Overview

Generalized Linear Mixed Models (GLMMs) extend linear mixed models to handle non-continuous outcomes through link functions that connect the linear predictor to the expected value of the outcome. For binary outcomes (yes/no, present/absent), the logit link transforms probabilities into log-odds, enabling modeling of repeated binary measurements while accounting for the correlation structure induced by repeated observations on the same individuals. This tutorial applies GLMM with a logit link to analyze substance use initiation across ABCD assessments, demonstrating how to specify random effects structures, interpret odds ratios, and translate results to the probability scale for substantive interpretation.

When to Use:

Apply when your outcome is binary (0/1) and measured repeatedly over time, and you want to model the probability of the event while accounting for individual differences in baseline risk and change over time.

Key Advantage:

GLMM handles the bounded nature of probabilities correctly, provides odds ratios for interpretation, and allows both random intercepts (individual differences in baseline risk) and random slopes (individual differences in change).

What You'll Learn:

How to specify binary GLMMs using glmmTMB, interpret fixed effects as odds ratios, understand marginal vs. conditional effects, and visualize predicted probabilities over time.

Data Access

Data Download

ABCD data can be accessed through the DEAP platform or the NBDC Data Access Platform (LASSO), which provide user-friendly interfaces for creating custom datasets with point-and-click variable selection. For detailed instructions on accessing and downloading ABCD data, see the DEAP documentation.

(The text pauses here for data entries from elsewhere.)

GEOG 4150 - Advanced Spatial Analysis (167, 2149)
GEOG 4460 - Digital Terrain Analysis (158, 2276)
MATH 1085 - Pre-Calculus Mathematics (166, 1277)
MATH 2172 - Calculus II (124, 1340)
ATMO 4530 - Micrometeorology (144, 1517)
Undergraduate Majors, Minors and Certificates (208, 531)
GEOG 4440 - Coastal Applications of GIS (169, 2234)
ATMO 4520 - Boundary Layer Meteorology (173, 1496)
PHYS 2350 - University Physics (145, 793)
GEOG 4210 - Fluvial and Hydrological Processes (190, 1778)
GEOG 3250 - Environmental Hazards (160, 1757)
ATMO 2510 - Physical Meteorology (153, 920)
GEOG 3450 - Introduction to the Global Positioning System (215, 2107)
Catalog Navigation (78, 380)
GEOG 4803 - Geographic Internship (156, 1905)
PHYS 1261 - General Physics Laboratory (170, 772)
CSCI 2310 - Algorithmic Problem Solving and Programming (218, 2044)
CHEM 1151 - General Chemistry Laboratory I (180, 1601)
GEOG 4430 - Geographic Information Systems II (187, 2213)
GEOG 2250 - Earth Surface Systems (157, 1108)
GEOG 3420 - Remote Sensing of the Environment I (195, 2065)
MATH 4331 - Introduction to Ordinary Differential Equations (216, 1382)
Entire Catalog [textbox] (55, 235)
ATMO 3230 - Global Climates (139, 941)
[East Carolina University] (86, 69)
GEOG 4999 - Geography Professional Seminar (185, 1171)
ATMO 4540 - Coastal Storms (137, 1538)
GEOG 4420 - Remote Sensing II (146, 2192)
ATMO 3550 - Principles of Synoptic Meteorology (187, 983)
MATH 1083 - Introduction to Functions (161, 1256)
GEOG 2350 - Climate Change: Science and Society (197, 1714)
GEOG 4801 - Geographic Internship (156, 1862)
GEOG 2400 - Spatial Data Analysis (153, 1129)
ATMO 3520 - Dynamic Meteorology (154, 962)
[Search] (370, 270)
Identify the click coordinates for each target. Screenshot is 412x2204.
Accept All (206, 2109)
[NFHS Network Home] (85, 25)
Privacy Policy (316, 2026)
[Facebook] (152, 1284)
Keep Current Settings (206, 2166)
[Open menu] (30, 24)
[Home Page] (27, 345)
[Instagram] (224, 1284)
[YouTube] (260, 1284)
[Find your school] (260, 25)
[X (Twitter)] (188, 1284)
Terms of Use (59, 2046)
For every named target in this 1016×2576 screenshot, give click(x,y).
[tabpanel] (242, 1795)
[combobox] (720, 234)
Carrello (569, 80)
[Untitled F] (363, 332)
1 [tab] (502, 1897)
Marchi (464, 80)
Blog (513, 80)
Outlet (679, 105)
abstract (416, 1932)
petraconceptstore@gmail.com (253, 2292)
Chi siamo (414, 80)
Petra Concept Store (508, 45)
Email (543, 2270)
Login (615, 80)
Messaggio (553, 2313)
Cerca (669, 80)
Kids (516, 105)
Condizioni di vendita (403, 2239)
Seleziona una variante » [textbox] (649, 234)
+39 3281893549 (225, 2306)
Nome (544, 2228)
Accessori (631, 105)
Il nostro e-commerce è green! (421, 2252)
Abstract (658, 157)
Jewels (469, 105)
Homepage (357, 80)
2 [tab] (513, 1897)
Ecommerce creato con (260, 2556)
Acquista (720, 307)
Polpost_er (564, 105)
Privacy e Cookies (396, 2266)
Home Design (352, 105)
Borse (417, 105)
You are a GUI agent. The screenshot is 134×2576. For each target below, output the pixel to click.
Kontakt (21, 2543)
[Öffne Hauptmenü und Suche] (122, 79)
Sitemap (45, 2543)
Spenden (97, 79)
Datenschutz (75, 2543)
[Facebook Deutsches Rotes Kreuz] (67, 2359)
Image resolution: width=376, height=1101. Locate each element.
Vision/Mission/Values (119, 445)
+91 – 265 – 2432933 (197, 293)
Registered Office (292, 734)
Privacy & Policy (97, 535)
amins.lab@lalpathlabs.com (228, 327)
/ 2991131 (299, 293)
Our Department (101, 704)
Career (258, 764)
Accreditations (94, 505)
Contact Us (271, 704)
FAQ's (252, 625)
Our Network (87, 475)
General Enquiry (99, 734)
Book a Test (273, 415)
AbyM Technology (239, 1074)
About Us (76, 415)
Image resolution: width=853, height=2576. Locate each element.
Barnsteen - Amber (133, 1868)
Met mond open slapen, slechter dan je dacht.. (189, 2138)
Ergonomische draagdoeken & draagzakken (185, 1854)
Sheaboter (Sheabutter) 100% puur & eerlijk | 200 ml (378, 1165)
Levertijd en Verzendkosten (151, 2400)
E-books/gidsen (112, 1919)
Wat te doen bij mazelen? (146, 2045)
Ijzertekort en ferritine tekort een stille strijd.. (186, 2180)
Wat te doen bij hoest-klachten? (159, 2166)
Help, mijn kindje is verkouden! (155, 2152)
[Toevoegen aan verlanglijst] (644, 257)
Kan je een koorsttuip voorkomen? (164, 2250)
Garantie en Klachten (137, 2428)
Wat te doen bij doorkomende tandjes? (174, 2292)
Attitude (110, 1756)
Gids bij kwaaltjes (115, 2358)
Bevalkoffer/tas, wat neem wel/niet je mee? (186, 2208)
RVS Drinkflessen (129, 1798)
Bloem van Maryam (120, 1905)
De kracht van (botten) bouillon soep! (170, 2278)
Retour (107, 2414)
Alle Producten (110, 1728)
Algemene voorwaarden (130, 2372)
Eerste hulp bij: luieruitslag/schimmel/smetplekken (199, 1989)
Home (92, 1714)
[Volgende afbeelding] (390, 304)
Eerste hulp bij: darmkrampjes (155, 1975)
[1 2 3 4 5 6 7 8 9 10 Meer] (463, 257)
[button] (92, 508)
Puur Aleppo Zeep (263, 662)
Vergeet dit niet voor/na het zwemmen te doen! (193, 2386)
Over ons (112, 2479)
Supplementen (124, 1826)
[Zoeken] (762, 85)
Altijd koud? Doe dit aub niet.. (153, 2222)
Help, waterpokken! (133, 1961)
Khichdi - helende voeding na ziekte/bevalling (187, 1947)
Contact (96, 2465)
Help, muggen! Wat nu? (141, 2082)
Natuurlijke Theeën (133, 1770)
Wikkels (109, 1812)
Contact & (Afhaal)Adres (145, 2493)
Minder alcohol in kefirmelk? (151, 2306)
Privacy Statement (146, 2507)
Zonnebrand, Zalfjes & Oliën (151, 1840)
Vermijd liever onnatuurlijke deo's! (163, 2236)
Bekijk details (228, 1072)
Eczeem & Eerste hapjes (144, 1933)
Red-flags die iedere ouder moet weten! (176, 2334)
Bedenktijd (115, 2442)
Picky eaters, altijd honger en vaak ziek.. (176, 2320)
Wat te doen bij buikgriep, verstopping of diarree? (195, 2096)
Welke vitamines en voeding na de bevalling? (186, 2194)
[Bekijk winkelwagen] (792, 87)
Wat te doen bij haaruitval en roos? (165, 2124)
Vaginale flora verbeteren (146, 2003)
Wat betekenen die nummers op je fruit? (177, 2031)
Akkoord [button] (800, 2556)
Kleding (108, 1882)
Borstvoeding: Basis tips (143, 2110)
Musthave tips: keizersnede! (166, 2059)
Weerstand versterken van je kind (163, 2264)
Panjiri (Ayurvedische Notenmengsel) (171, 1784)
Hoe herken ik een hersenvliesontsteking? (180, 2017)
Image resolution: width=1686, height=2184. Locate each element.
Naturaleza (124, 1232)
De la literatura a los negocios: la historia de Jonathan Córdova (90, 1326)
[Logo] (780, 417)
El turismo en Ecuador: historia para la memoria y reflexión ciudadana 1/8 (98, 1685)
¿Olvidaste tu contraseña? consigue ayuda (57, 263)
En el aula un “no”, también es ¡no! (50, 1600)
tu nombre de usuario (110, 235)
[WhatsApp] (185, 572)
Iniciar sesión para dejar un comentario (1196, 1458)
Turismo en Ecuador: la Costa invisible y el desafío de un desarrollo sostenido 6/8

Loading Data with NBDCtools

Once you have downloaded ABCD data files, the NBDCtools package provides efficient tools for loading and preparing your data for analysis. The package handles common data management tasks including:

Automatic data joining - Merges variables from multiple tables automatically
Built-in transformations - Converts categorical variables to factors, handles missing data codes, and adds variable labels
Event filtering - Easily selects specific assessment waves

For more information, visit the NBDCtools documentation.

Basic Usage

The create_dataset() function is the main tool for loading ABCD data:

library(NBDCtools)

# Define variables needed for this analysis
requested_vars <- c(
  "var_1",   # Variable 1
  "var_2",   # Variable 2
  "var_3"    # Variable 3
)

# Set path to downloaded ABCD data files
data_dir <- Sys.getenv("ABCD_DATA_PATH", "/path/to/abcd/6_0/phenotype")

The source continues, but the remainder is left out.